Wednesday, June 08, 2011

David Grossman beats the Booker.

To the End of the Land wins this year’s Jewish Quarterly-Wingate Prize, beating the winners of this year’s Booker and Costa prizes.           


“Grossman’s To the End of the Land is the great anti-war epic of our time,” said Editor of the Jewish Quarterly, Rachel Lasserson.

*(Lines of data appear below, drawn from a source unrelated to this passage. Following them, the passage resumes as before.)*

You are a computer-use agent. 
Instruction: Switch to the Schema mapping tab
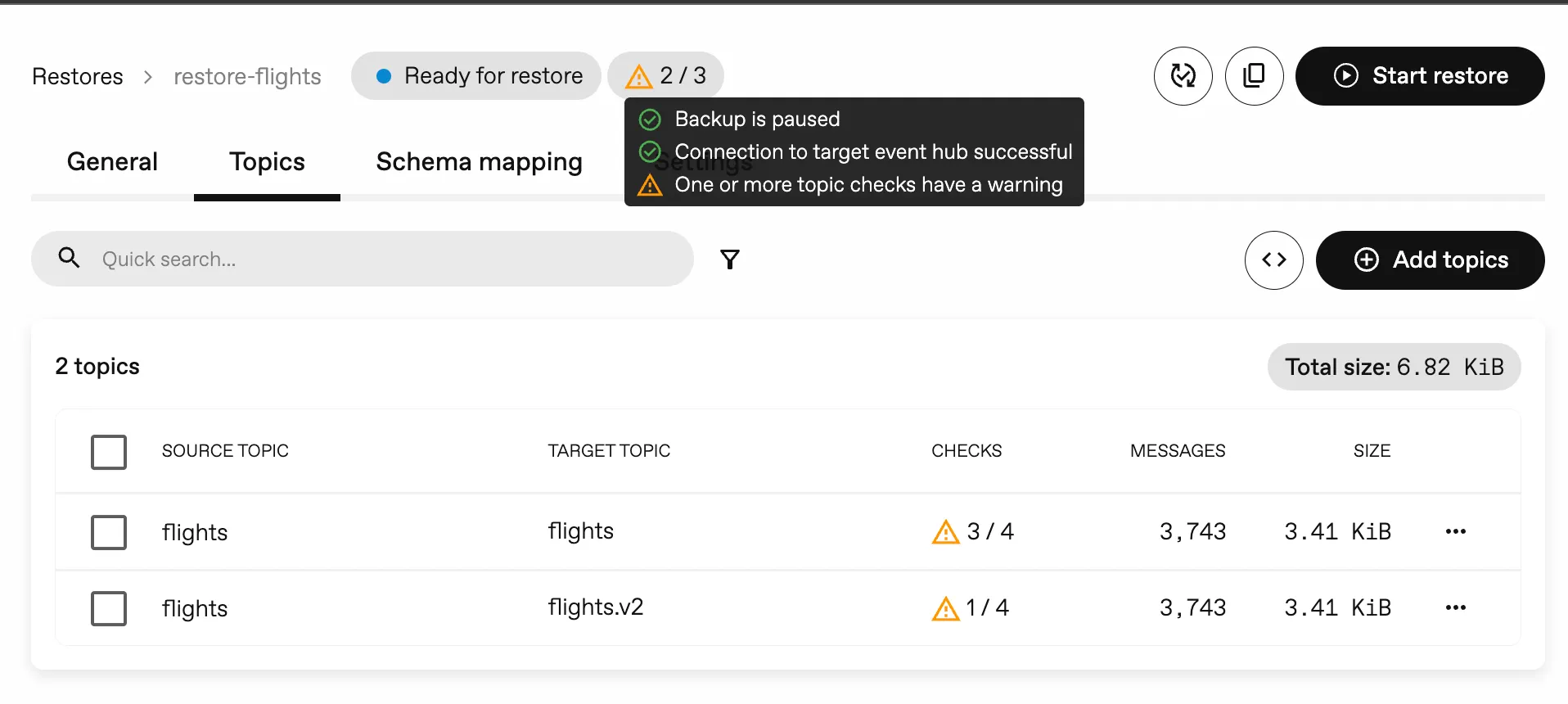click(x=479, y=162)
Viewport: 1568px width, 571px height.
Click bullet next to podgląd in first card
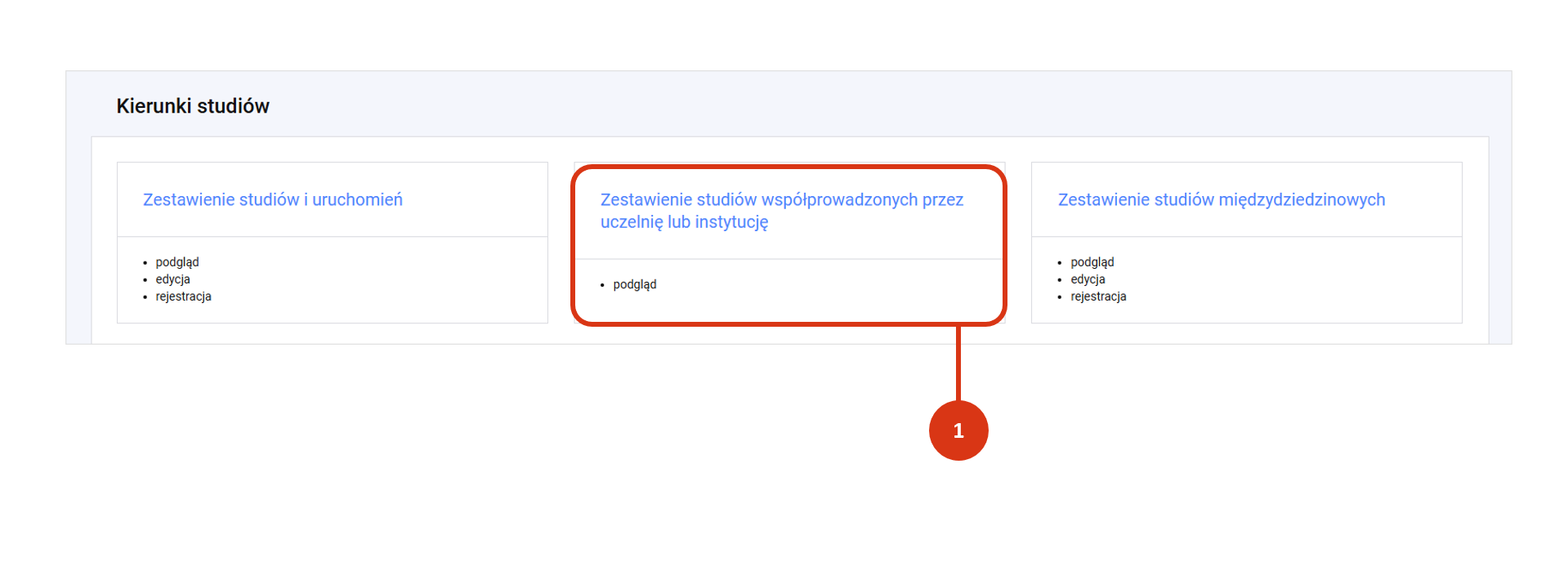pos(145,263)
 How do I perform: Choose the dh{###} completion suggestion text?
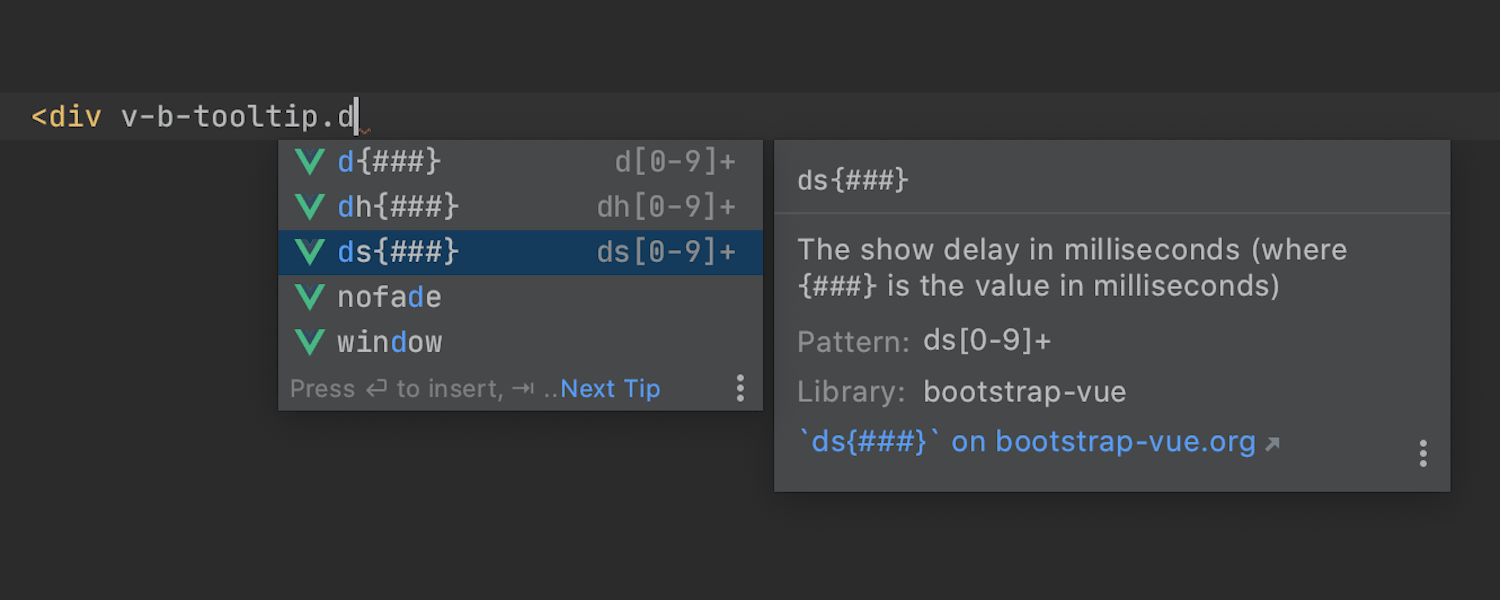(x=398, y=207)
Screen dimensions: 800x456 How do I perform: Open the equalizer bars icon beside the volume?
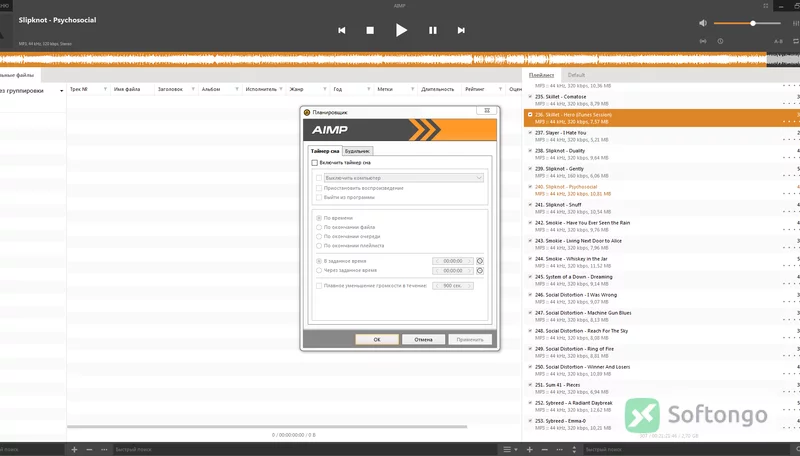[796, 23]
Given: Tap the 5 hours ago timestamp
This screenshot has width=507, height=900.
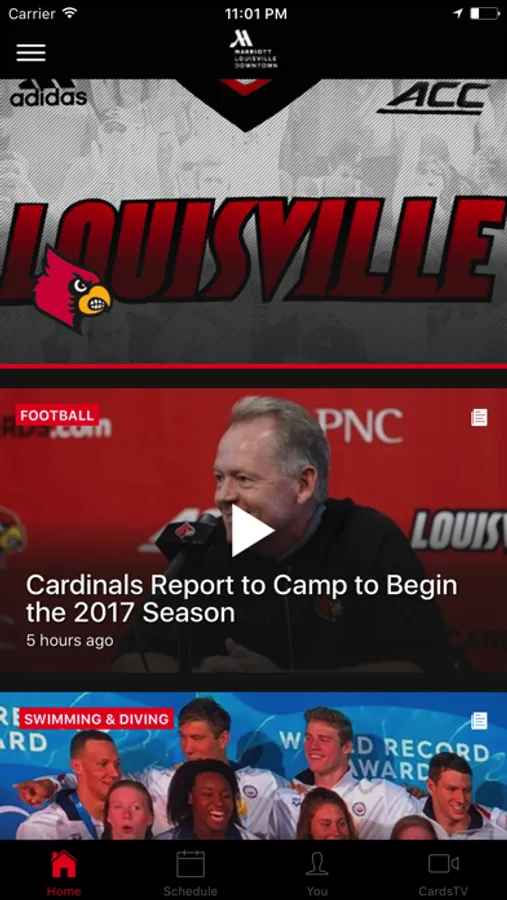Looking at the screenshot, I should tap(69, 641).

Commenting on the winning book Lisa Appignanesi, chair of the judging panel, said: 
“Each of the books on our short-list could have been an outstanding winner.  But in a year which brings us David Grossman’s To the End of the Landthe judges all concurred that this towering novel had to be the one.  At once magisterial and moving, this is a profoundly humane work of fiction. Grossman’s Ora is vibrantly alive in all her particularity. She will come to stand beside Emma Bovary and Anna Karenina as one of the great characters in literature”.
Former winners include Imre Kertesz, Amos Oz, Zadie Smith, WG Sebald and Oliver Sacks.
This years judging panel was Lisa Appignanesi, Daniel Glaser, Emily Kasriel and Michael Prodger.
THE 2011 SHORTLIST
·       To the End of the Land by David Grossman (Jonathan Cape)
·       The Finkler Question by Howard Jacobson (Bloomsbury)     
·       The Hare with Amber Eyes by Edmund de Waal (Chatto)
·       The Dove Flyer by Eli Amir (Halban)
·       Trials of the Diaspora by Anthony Julius (OUP)                             
·       Visitation by Jenny Erpenbeck (Portobello)     

THE WINNING BOOK
TO THE END OF THE LAND by David Grossman
Ora is about to celebrate her son Ofer's release from Israeli army service when he voluntarily rejoins his unit for a major offensive. In a fit of magical thinking, she takes off to hike in the Galilee, leaving no forwarding information for the ‘notifiers’ who might darken her door. This is comforting logic: if she cannot be told of Ofer’s death, he must remain alive.  Grossman’s rich imagining of a family in love and crisis is one of the great anti-war novels of our time.
David Grossman was born in Jerusalem on January 25, 1954 and studied philosophy and theatre at the Hebrew University of Jerusalem. He is one of the leading Israeli writers of his generation, and the author of numerous pieces of fiction, nonfiction and children's literature. His work has been translated into 25 languages around the world.